At around mile 6 or 7 my bunion started to bother me. It had been bothering me ever since I bought new work shoes a couple weeks ago. I’m really mad at myself for introducing that new element so close to my race. I’ve learned a lesson from that. I was able to ignore it and the pain faded. At mile 10 I started to feel some tiredness, but not too much. But then I knew that I wasn’t going to make my goal of 10 minute miles. I was mad that I hadn’t pushed harder in the earlier miles, but I had been sticking very strongly to my HR-based process plan, and in fact now that I had see the numbers, see that I actually ran slightly higher than my plan.

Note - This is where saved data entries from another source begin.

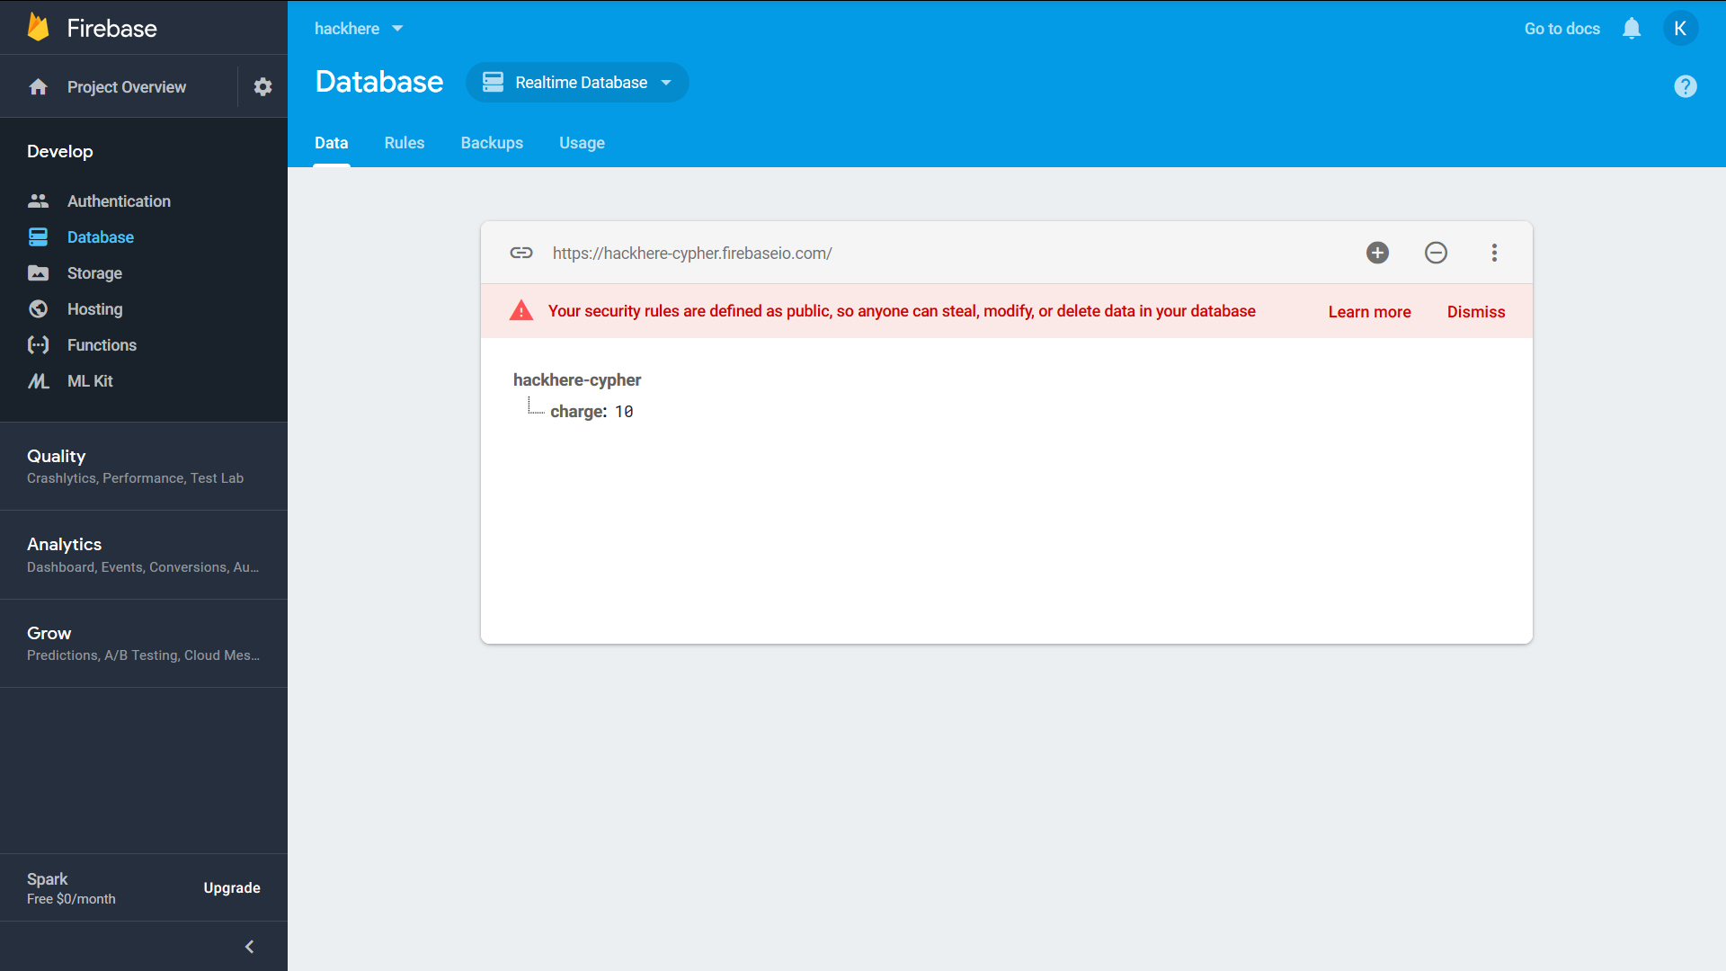Click the add child plus icon

(x=1377, y=253)
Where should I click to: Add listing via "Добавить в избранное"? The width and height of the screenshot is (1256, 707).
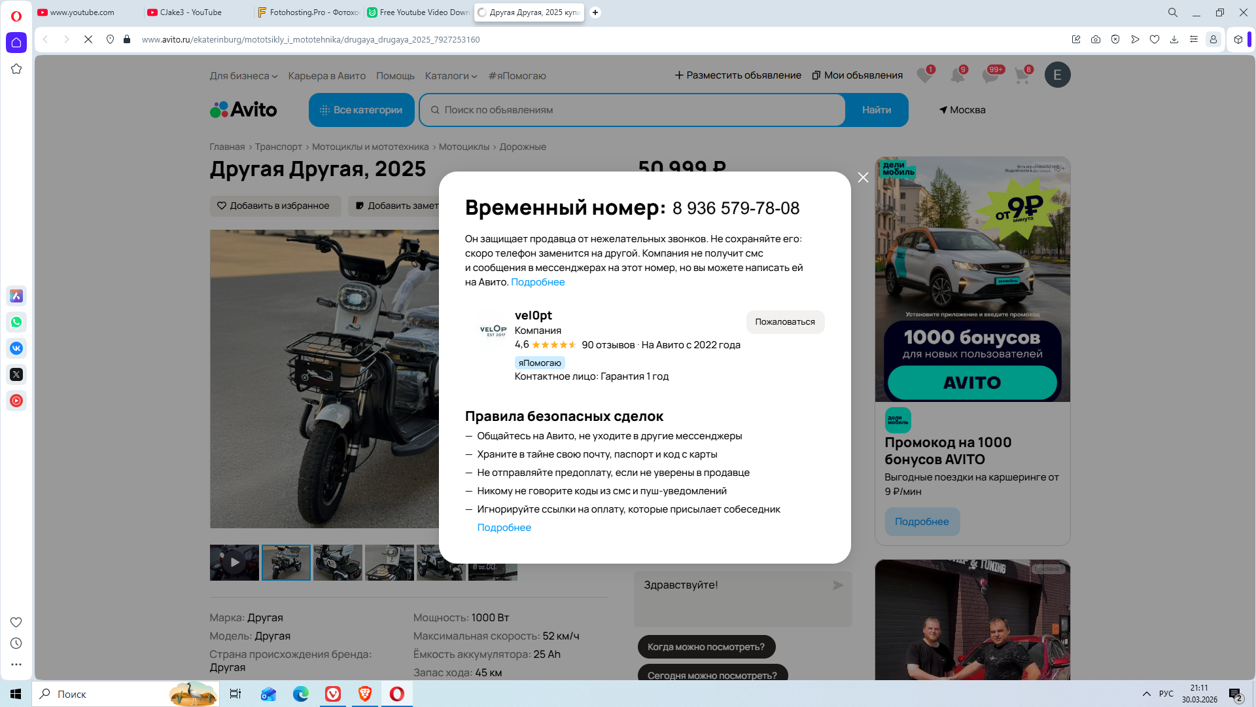(x=275, y=206)
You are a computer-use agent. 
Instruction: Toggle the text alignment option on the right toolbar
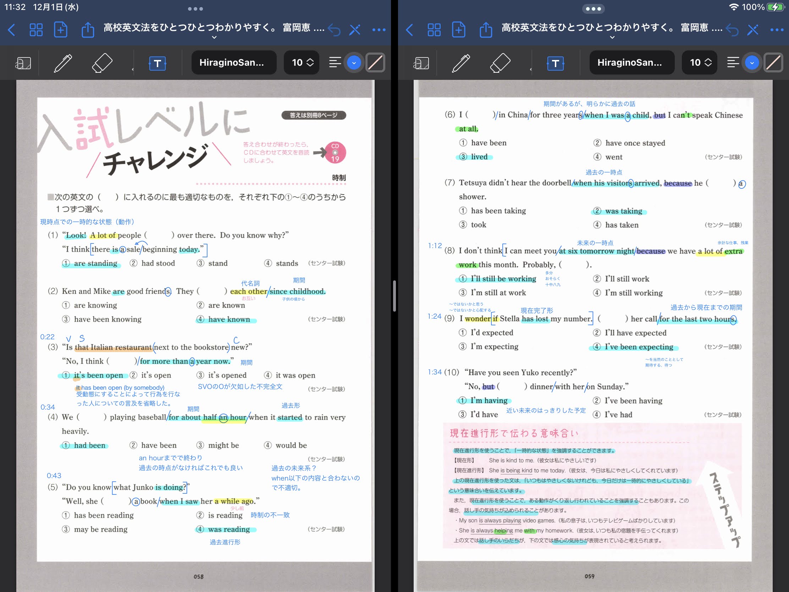point(732,62)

Miles 1-6: Plan: Ave HR 163 Actual: 165
Miles 7-10: Plan: Ave HR 168 Actual: 169.5
Mile 11: Plan: 170 Actual: 174
Mile 12: Plan: 175 Actual: 174
Mile 13: Plan: 180 Actual: 181
Around mile 11, I thought I would try to push it up a notch beyond what I had planned because I felt like I still had extra energy left. But I found that I really couldn’t go much beyond 174. 175 is the point at which my legs start to fill with lactate. When I went up to 178 or 180 not only did I feel the lactate, but felt myself getting dizzy, so I eased back and tried to keep it at 174. There are so many hills at this point in the course, several times I did a brisk walk to get my HR back under control.

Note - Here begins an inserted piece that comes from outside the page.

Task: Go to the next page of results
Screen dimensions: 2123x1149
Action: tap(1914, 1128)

At about mile 12 there is a stupid little out and back to add about ½ mile to the course to get it to the official length. At mile 12 I changed my watch over from HR to pace and just told myself to go all out and make sure I kept it below a 10 minute mile. I pushed as hard as I could, although had to pull back a bit when dizziness overtook me 2 or 3 times. I was mad because I could see I was at an 8minute or so pace, so I knew I probably had too much left in me and perhaps could have gone faster earlier in the race.
I finished at 2:16:47 according to my watch (official time still TBD). I was wiped, but actually felt pretty good. I stretched and waited for my husband. That ended up being a fiasco. Turns out he and my dad arrived about 5 minutes after I finished and were positioned waiting for me. I didn’t see them and they didn’t see me, so after about an hour I started to panic thinking they’d been in a car crash on their way to meet me. Finally, I borrowed a woman’s cell phone and called Steve, only to find he’d been standing in a corner by the finish line the whole time waiting for me. Argh!